(Beginning of PROVIDED RECORDS)

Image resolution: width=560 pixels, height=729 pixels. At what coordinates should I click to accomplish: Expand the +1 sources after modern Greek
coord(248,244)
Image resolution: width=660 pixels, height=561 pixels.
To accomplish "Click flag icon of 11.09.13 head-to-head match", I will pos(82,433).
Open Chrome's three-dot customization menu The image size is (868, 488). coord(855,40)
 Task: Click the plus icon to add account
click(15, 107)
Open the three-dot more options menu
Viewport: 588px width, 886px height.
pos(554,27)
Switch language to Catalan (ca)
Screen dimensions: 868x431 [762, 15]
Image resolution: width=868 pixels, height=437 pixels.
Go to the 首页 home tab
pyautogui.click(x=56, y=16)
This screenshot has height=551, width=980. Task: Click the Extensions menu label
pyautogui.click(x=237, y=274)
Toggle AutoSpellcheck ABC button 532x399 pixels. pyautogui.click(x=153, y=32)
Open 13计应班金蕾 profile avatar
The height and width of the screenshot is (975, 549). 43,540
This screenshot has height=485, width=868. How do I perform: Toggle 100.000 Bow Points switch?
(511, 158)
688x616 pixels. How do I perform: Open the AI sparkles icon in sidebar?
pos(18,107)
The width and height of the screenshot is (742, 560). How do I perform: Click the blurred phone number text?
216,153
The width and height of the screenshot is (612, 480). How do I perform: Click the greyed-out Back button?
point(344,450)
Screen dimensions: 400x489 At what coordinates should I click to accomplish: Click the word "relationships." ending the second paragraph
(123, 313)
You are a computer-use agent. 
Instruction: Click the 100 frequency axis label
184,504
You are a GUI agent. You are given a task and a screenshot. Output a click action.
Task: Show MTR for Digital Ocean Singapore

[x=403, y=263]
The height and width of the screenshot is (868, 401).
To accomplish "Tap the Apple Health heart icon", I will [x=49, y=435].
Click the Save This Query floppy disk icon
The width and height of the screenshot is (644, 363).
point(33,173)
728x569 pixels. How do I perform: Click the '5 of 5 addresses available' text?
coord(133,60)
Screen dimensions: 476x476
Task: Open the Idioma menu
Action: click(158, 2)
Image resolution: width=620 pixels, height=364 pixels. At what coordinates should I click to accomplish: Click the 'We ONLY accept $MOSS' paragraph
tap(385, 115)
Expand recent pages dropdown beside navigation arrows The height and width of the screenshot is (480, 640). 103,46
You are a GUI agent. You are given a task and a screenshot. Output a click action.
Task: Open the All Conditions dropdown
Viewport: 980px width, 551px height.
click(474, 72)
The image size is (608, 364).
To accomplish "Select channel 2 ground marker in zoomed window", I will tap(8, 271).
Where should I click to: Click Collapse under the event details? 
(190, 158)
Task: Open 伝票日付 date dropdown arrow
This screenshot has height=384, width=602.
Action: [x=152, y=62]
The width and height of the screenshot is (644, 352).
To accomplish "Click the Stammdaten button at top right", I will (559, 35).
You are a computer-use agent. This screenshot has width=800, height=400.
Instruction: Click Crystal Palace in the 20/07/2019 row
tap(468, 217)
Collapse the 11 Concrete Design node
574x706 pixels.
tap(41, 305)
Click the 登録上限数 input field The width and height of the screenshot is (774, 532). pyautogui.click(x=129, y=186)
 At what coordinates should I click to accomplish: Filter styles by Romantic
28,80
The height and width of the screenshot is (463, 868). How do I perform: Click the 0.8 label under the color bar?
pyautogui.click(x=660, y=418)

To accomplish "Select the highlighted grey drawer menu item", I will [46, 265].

(End of PROVIDED RECORDS)

Set down the lines of the listing word for word, from its first line through the line containing "Open Chrome's three-dot". Both of those lines belong in the answer, and no others do.

Image resolution: width=560 pixels, height=729 pixels. At what coordinates should I click to accomplish: Expand the +1 sources after modern Greek
coord(248,244)
Image resolution: width=660 pixels, height=561 pixels.
To accomplish "Click flag icon of 11.09.13 head-to-head match", I will pos(82,433).
Open Chrome's three-dot customization menu The image size is (868, 488). coord(855,40)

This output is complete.